Médicosocial - Rémunération des stages : débat kafkaïen à l'Assemblée nationale
L'Assemblée nationale a adopté, en première lecture, la proposition de loi pour faciliter le maintien et la création d'emplois. Celle-ci comporte un article 8 bis - introduit lors de l'examen en commission par un amendement d'un député de la majorité - ramenant de trois à deux mois la durée de stage à partir de laquelle un stagiaire doit obligatoirement être rémunéré (au minimum à hauteur de 30% du Smic). Après la loi du 31 mars 2006 sur l'égalité des chances - qui instaurait le principe d'une obligation de rémunération des stages de plus de trois mois dans les entreprises - et du décret du 31 janvier 2008 - qui mettait cette obligation en pratique -, il s'agit donc d'une nouvelle avancée en faveur des stagiaires, soutenus par le mouvement "Génération précaire" (voir nos articles ci-contre). Mais cette mesure qui aurait dû faire consensus a, au contraire, donné lieu à un vif débat à l'Assemblée nationale. L'opposition a en effet vivement protesté contre la non-compensation du coût de cette mesure pour les départements, qui accueillent de nombreux stagiaires en cours d'études dans leurs services sociaux. L'Association des départements de France aurait ainsi estimé l'impact budgétaire de cette mesure à 45 millions d'euros, imputables pour l'essentiel aux étudiants stagiaires du secteur médico-social.

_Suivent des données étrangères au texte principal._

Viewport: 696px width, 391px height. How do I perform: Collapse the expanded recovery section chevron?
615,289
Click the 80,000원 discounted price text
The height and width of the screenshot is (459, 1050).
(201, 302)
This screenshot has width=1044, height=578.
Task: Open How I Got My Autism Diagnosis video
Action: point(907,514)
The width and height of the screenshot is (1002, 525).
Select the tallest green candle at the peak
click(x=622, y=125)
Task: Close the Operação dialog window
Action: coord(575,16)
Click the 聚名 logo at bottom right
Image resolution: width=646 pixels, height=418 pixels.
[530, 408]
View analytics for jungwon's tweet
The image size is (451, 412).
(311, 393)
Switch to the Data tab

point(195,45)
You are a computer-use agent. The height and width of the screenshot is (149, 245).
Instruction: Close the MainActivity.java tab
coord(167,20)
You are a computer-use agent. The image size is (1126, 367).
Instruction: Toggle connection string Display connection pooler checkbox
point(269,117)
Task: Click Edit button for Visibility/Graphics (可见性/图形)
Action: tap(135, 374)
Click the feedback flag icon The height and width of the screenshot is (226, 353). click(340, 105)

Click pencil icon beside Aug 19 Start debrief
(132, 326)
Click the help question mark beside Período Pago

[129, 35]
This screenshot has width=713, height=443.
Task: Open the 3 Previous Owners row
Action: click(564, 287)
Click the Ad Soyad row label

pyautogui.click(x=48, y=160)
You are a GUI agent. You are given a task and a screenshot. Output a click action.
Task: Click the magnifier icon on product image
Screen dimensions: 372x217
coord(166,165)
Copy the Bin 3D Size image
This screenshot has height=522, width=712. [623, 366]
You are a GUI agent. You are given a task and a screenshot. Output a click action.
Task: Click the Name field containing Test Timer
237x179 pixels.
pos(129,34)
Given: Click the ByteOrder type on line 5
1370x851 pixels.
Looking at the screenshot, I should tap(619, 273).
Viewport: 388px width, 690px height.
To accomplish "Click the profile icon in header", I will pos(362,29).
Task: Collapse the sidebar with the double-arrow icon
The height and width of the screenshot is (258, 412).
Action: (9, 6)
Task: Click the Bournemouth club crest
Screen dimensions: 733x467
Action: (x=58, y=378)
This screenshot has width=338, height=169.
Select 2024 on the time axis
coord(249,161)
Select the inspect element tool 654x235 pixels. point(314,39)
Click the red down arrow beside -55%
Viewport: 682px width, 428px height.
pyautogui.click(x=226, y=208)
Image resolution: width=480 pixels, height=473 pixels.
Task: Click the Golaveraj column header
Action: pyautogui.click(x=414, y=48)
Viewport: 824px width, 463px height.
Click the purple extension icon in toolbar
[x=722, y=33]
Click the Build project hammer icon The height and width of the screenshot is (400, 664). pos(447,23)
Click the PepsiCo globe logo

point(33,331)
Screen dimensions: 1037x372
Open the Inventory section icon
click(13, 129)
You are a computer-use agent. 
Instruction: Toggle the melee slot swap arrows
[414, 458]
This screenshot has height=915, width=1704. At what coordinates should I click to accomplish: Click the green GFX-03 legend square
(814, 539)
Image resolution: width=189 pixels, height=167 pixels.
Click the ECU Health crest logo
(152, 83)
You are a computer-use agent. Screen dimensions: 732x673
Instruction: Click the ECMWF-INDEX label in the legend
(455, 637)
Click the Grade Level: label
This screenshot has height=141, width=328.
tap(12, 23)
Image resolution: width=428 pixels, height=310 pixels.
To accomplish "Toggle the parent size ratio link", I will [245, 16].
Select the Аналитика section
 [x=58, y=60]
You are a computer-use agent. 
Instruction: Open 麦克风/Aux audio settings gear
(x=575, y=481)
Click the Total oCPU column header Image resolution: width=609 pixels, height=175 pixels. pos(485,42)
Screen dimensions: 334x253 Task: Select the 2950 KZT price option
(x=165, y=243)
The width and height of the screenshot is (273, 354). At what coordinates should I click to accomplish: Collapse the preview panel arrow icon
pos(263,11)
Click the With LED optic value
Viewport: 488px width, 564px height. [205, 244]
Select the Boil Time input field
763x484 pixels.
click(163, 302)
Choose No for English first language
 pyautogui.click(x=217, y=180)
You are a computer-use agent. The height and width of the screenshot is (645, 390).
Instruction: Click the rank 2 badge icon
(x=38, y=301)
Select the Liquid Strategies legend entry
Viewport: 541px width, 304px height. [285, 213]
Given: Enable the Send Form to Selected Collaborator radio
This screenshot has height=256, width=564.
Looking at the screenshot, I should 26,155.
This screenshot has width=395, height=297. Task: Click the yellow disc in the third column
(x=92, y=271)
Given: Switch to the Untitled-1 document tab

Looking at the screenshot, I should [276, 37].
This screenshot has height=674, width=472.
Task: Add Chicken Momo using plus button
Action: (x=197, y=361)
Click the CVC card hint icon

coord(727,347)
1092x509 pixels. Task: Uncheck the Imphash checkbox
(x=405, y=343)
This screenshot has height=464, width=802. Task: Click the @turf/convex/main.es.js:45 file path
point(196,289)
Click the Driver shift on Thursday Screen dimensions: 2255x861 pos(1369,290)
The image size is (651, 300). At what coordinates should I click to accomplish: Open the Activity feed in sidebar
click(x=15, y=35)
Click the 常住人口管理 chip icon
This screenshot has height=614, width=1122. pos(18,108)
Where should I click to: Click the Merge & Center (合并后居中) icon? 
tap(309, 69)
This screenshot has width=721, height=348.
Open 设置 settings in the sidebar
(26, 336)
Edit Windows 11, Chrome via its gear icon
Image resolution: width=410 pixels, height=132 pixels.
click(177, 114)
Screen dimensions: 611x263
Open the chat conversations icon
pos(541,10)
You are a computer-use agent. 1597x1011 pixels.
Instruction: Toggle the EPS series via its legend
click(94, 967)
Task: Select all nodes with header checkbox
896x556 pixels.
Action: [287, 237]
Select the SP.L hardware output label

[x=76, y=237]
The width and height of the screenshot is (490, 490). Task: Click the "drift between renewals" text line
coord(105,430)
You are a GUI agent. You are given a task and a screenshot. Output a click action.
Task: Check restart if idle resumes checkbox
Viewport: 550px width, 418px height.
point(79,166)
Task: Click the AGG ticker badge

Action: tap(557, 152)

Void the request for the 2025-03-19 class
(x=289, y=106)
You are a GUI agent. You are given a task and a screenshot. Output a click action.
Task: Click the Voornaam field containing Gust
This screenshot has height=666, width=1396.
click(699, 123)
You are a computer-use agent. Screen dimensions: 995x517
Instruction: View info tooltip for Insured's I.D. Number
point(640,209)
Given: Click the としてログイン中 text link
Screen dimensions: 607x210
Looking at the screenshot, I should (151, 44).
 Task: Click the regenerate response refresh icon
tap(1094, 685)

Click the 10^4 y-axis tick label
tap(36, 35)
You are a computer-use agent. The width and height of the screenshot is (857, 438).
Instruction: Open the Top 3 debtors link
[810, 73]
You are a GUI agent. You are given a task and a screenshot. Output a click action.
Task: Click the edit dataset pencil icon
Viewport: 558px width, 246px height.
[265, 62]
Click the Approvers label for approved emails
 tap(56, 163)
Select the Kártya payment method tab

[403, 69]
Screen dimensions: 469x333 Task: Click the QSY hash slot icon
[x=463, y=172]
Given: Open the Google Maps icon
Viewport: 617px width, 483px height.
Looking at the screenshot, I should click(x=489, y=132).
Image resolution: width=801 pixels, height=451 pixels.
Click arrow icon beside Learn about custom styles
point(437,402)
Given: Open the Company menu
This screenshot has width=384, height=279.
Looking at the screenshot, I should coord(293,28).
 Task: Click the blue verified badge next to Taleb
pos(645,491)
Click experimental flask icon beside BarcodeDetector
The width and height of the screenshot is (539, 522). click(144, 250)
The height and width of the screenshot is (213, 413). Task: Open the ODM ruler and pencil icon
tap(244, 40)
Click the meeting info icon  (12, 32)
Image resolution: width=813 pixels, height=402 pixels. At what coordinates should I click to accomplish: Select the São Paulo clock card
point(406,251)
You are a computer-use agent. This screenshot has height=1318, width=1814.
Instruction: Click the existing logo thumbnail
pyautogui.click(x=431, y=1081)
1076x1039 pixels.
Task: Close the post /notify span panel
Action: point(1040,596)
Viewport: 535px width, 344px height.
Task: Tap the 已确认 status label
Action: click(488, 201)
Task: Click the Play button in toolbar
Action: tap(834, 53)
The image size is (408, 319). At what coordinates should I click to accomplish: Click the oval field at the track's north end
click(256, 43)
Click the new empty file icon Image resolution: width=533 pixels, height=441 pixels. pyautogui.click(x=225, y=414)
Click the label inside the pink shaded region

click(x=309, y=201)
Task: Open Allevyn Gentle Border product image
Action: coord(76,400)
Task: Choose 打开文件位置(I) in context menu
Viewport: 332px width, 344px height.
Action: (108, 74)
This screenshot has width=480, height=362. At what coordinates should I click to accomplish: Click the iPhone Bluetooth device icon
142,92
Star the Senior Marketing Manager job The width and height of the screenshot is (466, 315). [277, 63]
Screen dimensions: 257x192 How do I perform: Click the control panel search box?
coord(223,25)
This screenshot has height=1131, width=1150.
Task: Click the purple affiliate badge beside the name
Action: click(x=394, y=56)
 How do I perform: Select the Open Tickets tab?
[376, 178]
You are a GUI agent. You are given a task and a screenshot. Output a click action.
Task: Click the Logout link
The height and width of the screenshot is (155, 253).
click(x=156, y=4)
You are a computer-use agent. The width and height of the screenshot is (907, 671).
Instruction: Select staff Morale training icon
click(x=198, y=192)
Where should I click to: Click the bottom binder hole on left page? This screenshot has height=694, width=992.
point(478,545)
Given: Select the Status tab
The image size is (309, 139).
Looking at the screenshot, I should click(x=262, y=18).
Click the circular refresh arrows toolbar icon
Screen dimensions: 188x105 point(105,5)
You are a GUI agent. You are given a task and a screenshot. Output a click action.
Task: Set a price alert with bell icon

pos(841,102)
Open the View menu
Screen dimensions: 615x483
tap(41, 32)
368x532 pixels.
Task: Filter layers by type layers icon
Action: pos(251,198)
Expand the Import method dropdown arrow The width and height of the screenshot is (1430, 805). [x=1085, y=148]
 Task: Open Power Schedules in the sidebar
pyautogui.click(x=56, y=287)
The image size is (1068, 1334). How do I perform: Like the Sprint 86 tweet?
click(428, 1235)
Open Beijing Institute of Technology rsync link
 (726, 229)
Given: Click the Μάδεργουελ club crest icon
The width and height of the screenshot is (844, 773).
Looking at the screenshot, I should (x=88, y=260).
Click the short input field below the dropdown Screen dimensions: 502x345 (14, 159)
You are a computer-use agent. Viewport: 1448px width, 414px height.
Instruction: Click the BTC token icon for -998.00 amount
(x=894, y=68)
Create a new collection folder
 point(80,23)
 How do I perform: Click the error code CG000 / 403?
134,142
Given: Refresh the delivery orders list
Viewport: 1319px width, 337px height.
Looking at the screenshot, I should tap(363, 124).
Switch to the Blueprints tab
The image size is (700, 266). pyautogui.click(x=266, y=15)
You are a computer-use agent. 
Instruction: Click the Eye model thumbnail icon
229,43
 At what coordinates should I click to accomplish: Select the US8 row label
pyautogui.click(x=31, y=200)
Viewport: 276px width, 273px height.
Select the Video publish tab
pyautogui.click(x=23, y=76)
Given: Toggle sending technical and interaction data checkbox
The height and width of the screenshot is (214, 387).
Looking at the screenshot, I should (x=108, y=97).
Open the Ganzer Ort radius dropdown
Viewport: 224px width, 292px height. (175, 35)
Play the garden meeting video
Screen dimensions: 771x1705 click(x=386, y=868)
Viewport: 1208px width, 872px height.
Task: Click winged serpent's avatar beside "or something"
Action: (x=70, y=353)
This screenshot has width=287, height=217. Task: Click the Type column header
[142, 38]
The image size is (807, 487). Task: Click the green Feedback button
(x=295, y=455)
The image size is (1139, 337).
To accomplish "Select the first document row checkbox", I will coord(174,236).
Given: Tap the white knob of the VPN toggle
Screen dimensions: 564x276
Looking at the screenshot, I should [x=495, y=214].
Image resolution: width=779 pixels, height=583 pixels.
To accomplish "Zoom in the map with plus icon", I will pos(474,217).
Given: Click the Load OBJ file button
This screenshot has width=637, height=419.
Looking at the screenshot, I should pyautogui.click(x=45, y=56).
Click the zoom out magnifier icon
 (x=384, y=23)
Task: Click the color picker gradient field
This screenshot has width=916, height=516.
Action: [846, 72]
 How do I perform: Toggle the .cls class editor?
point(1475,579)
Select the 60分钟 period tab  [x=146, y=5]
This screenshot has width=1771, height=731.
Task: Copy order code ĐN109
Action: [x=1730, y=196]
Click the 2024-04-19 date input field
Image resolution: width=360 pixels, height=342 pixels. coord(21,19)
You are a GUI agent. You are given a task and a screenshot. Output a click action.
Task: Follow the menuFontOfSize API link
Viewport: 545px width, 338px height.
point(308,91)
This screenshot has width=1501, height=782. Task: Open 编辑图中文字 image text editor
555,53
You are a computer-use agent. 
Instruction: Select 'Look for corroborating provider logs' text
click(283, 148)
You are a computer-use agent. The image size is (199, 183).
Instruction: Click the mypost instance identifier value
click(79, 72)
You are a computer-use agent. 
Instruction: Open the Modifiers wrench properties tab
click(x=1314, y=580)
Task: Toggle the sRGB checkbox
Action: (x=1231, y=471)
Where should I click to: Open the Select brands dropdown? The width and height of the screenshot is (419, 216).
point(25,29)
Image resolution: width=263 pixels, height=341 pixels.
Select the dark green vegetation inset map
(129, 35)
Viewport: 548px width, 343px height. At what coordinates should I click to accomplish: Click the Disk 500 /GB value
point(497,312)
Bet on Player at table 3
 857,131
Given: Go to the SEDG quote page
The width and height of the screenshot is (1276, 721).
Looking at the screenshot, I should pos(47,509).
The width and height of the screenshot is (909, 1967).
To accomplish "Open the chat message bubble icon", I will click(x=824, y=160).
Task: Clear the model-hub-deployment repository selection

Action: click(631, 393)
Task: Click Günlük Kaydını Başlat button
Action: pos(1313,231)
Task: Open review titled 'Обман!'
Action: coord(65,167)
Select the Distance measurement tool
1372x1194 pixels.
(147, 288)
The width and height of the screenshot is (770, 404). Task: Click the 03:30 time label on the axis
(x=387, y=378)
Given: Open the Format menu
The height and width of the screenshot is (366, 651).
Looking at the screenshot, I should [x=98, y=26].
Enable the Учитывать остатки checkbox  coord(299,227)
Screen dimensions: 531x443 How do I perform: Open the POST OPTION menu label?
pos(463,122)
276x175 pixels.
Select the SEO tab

Le paradoxe de ce débat est que, juridiquement, cette disposition ne s'applique pas aux collectivités territoriales, mais aux seules entreprises du secteur privé. Dans son intervention, Laurent Wauquiez, le secrétaire d'Etat chargé de l'emploi, a d'ailleurs confirmé que cet article "ne concerne que les employeurs de droit privé", ajoutant suavement que "quand bien même les organismes de droit public seraient concernés, ils sont certainement à même de comprendre qu'il est parfaitement justifié qu'un jeune faisant un stage chez eux reçoive, au bout de deux mois, une rémunération de 380 euros, soit 30% du Smic, avec exonération totale de charges". L'allusion à une situation qui verrait les collectivités astreintes à une obligation de rémunération des stagiaires ne doit évidemment rien au hasard. A l'issue d'une réunion du comité des stages, le 27 avril dernier, pas moins de quatre ministres - dont Laurent Wauquiez - avaient annoncé que les stages de plus de deux mois seraient rémunérés au moins à hauteur de 30% du Smic, dans le privé comme dans le public (voir notre article ci-contre du 28 avril 2009). Il restait à trouver le véhicule juridique pour faire passer cette mesure. C'est sur le point d'être fait pour le secteur privé avec l'article 8 bis. Il reste à trouver le véhicule juridique pour le secteur public, et plus particulièrement pour la fonction publique territoriale. Mais le principe de l'extension au secteur public ne fait plus guère de doutes, d'où le débat sur un texte qui n'est pas le bon.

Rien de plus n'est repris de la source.